START Input
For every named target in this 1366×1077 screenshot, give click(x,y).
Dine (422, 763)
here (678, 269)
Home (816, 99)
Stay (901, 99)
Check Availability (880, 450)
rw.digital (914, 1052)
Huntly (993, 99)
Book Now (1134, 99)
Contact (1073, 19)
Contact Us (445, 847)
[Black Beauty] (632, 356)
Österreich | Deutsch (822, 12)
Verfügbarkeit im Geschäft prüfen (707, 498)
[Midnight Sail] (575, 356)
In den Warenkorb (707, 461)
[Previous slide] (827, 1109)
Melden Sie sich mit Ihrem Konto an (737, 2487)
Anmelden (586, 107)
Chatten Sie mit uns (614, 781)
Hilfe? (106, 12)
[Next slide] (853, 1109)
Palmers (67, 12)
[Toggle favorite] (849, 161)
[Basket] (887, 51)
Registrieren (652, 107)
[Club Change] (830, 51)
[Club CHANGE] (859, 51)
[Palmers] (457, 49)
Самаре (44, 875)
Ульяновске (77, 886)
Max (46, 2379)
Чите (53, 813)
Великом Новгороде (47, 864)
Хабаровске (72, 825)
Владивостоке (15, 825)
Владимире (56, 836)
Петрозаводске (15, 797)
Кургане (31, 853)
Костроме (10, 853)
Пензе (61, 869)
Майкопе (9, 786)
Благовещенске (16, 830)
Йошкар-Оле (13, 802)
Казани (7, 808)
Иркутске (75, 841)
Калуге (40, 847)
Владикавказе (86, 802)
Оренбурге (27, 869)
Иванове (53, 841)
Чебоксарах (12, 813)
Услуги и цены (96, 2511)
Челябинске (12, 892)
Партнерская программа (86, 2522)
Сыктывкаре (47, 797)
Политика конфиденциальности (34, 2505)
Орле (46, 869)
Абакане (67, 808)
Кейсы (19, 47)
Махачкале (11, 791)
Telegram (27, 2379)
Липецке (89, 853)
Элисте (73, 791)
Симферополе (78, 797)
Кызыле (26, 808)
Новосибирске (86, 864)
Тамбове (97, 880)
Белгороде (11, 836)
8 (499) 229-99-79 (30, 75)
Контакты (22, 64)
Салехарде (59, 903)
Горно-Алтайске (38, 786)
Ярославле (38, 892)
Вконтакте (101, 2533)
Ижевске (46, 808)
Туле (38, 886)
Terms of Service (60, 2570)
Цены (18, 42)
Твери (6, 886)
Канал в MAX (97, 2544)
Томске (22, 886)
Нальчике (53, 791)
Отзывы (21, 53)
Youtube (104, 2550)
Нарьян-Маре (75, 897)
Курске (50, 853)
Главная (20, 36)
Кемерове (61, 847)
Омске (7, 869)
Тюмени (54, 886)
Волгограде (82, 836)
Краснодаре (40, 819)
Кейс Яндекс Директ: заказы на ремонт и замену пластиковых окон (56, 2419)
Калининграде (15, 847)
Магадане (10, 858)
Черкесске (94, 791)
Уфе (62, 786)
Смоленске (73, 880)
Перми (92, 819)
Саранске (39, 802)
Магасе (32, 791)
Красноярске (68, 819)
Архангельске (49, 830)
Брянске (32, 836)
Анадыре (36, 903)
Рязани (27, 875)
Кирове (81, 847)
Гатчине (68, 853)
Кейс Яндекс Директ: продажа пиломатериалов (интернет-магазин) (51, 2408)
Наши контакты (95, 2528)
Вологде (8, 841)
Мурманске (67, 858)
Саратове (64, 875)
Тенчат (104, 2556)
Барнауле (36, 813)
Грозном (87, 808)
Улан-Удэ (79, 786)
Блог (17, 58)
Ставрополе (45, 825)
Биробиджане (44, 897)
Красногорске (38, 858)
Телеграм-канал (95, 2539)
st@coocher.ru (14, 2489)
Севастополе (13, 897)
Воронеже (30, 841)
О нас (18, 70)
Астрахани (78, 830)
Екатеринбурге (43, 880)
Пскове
END Input
*Work to be completed:* Word for word, copy out all of the data shown above.

*Problem solution:*
For every named target in this 1366×1077 screenshot, give click(x,y).
Dine (422, 763)
here (678, 269)
Home (816, 99)
Stay (901, 99)
Check Availability (880, 450)
rw.digital (914, 1052)
Huntly (993, 99)
Book Now (1134, 99)
Contact (1073, 19)
Contact Us (445, 847)
[Black Beauty] (632, 356)
Österreich | Deutsch (822, 12)
Verfügbarkeit im Geschäft prüfen (707, 498)
[Midnight Sail] (575, 356)
In den Warenkorb (707, 461)
[Previous slide] (827, 1109)
Melden Sie sich mit Ihrem Konto an (737, 2487)
Anmelden (586, 107)
Chatten Sie mit uns (614, 781)
Hilfe? (106, 12)
[Next slide] (853, 1109)
Palmers (67, 12)
[Toggle favorite] (849, 161)
[Basket] (887, 51)
Registrieren (652, 107)
[Club Change] (830, 51)
[Club CHANGE] (859, 51)
[Palmers] (457, 49)
Самаре (44, 875)
Ульяновске (77, 886)
Max (46, 2379)
Чите (53, 813)
Великом Новгороде (47, 864)
Хабаровске (72, 825)
Владивостоке (15, 825)
Владимире (56, 836)
Петрозаводске (15, 797)
Кургане (31, 853)
Костроме (10, 853)
Пензе (61, 869)
Майкопе (9, 786)
Благовещенске (16, 830)
Йошкар-Оле (13, 802)
Казани (7, 808)
Иркутске (75, 841)
Калуге (40, 847)
Владикавказе (86, 802)
Оренбурге (27, 869)
Иванове (53, 841)
Чебоксарах (12, 813)
Услуги и цены (96, 2511)
Челябинске (12, 892)
Партнерская программа (86, 2522)
Сыктывкаре (47, 797)
Политика конфиденциальности (34, 2505)
Орле (46, 869)
Абакане (67, 808)
Кейсы (19, 47)
Махачкале (11, 791)
Telegram (27, 2379)
Липецке (89, 853)
Элисте (73, 791)
Симферополе (78, 797)
Кызыле (26, 808)
Новосибирске (86, 864)
Тамбове (97, 880)
Белгороде (11, 836)
8 (499) 229-99-79 (30, 75)
Контакты (22, 64)
Салехарде (59, 903)
Горно-Алтайске (38, 786)
Ярославле (38, 892)
Вконтакте (101, 2533)
Ижевске (46, 808)
Туле (38, 886)
Terms of Service (60, 2570)
Цены (18, 42)
Твери (6, 886)
Канал в MAX (97, 2544)
Томске (22, 886)
Нальчике (53, 791)
Отзывы (21, 53)
Youtube (104, 2550)
Нарьян-Маре (75, 897)
Курске (50, 853)
Главная (20, 36)
Кемерове (61, 847)
Омске (7, 869)
Тюмени (54, 886)
Волгограде (82, 836)
Краснодаре (40, 819)
Кейс Яндекс Директ: заказы на ремонт и замену пластиковых окон (56, 2419)
Калининграде (15, 847)
Магадане (10, 858)
Черкесске (94, 791)
Уфе (62, 786)
Смоленске (73, 880)
Перми (92, 819)
Саранске (39, 802)
Магасе (32, 791)
Красноярске (68, 819)
Архангельске (49, 830)
Брянске (32, 836)
Анадыре (36, 903)
Рязани (27, 875)
Кирове (81, 847)
Гатчине (68, 853)
Кейс Яндекс Директ: продажа пиломатериалов (интернет-магазин) (51, 2408)
Наши контакты (95, 2528)
Вологде (8, 841)
Мурманске (67, 858)
Саратове (64, 875)
Тенчат (104, 2556)
Барнауле (36, 813)
Грозном (87, 808)
Улан-Удэ (79, 786)
Блог (17, 58)
Ставрополе (45, 825)
Биробиджане (44, 897)
Красногорске (38, 858)
Телеграм-канал (95, 2539)
st@coocher.ru (14, 2489)
Севастополе (13, 897)
Воронеже (30, 841)
О нас (18, 70)
Астрахани (78, 830)
Екатеринбурге (43, 880)
Пскове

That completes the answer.